**DIRECTIONS FOR THIS TASK**
Give a verbatim repeat of the lines that run from the line containing "miteinander wachsen (33, 305)" to the end of the data below.

**DATA UNDER STUDY**
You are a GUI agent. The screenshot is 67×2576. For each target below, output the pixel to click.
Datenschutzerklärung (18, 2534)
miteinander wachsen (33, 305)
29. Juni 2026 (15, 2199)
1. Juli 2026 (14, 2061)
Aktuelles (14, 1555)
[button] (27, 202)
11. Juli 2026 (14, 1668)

**ANSWER BOX**
miteinander wachsen (33, 305)
29. Juni 2026 (15, 2199)
1. Juli 2026 (14, 2061)
Aktuelles (14, 1555)
[button] (27, 202)
11. Juli 2026 (14, 1668)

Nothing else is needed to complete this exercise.